◆ Instructions for the task:
Transcribe each entry exactly as it appears, leaving out any picture it holds.

____

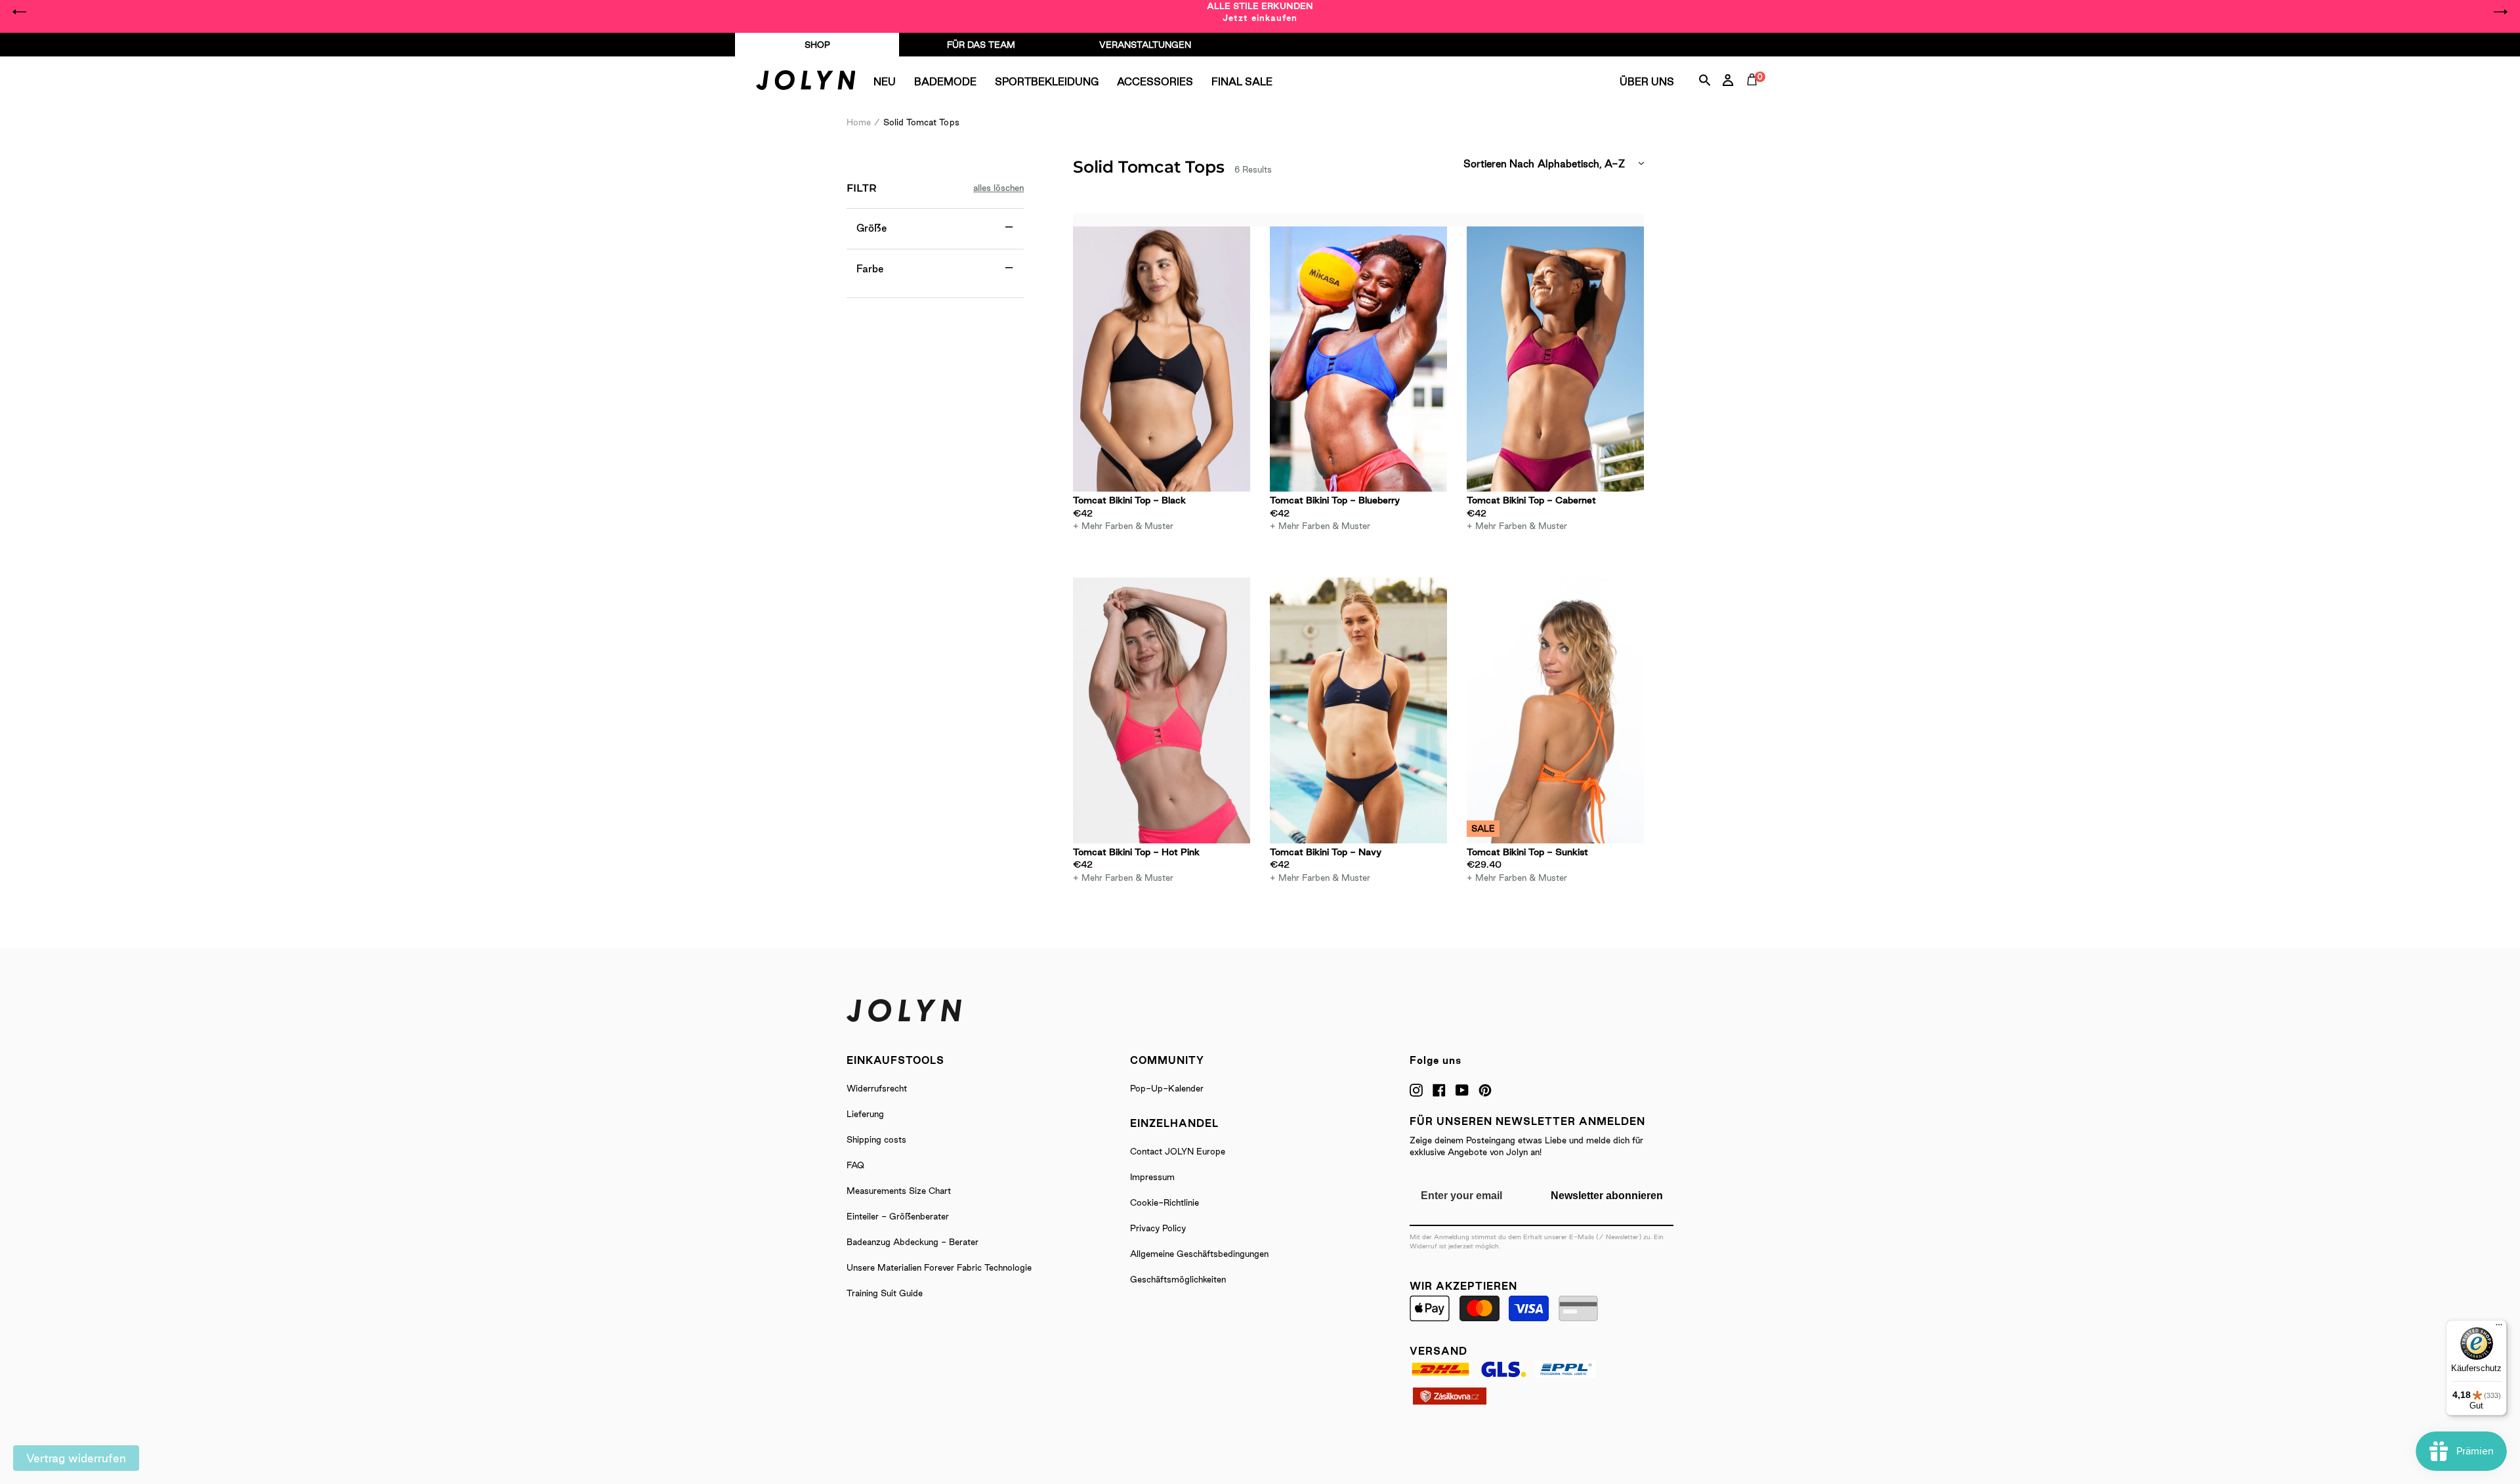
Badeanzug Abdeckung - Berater (912, 1241)
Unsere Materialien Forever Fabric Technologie (939, 1267)
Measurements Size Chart (899, 1190)
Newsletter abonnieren (1607, 1195)
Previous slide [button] (19, 11)
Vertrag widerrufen (76, 1458)
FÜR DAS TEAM (981, 44)
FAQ (855, 1165)
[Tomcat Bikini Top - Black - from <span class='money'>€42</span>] (1161, 359)
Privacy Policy (1158, 1228)
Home (859, 122)
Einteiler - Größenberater (898, 1216)
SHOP (817, 44)
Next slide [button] (2500, 11)
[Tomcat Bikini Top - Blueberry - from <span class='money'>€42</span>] (1358, 359)
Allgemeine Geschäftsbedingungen (1199, 1253)
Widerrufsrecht (877, 1088)
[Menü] (2499, 1328)
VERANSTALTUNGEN (1145, 44)
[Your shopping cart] (1755, 94)
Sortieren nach (1498, 163)
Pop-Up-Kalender (1167, 1088)
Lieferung (865, 1113)
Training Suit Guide (885, 1293)
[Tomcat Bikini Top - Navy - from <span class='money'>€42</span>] (1358, 710)
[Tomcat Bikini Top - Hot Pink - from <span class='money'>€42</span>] (1161, 710)
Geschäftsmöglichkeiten (1178, 1279)
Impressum (1152, 1176)
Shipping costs (876, 1139)
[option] (1260, 12)
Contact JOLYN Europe (1177, 1151)
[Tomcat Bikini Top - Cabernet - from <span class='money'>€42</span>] (1555, 359)
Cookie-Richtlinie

____

◆ Expected answer:
Badeanzug Abdeckung - Berater (912, 1241)
Unsere Materialien Forever Fabric Technologie (939, 1267)
Measurements Size Chart (899, 1190)
Newsletter abonnieren (1607, 1195)
Previous slide [button] (19, 11)
Vertrag widerrufen (76, 1458)
FÜR DAS TEAM (981, 44)
FAQ (855, 1165)
[Tomcat Bikini Top - Black - from <span class='money'>€42</span>] (1161, 359)
Privacy Policy (1158, 1228)
Home (859, 122)
Einteiler - Größenberater (898, 1216)
SHOP (817, 44)
Next slide [button] (2500, 11)
[Tomcat Bikini Top - Blueberry - from <span class='money'>€42</span>] (1358, 359)
Allgemeine Geschäftsbedingungen (1199, 1253)
Widerrufsrecht (877, 1088)
[Menü] (2499, 1328)
VERANSTALTUNGEN (1145, 44)
[Your shopping cart] (1755, 94)
Sortieren nach (1498, 163)
Pop-Up-Kalender (1167, 1088)
Lieferung (865, 1113)
Training Suit Guide (885, 1293)
[Tomcat Bikini Top - Navy - from <span class='money'>€42</span>] (1358, 710)
[Tomcat Bikini Top - Hot Pink - from <span class='money'>€42</span>] (1161, 710)
Geschäftsmöglichkeiten (1178, 1279)
Impressum (1152, 1176)
Shipping costs (876, 1139)
[option] (1260, 12)
Contact JOLYN Europe (1177, 1151)
[Tomcat Bikini Top - Cabernet - from <span class='money'>€42</span>] (1555, 359)
Cookie-Richtlinie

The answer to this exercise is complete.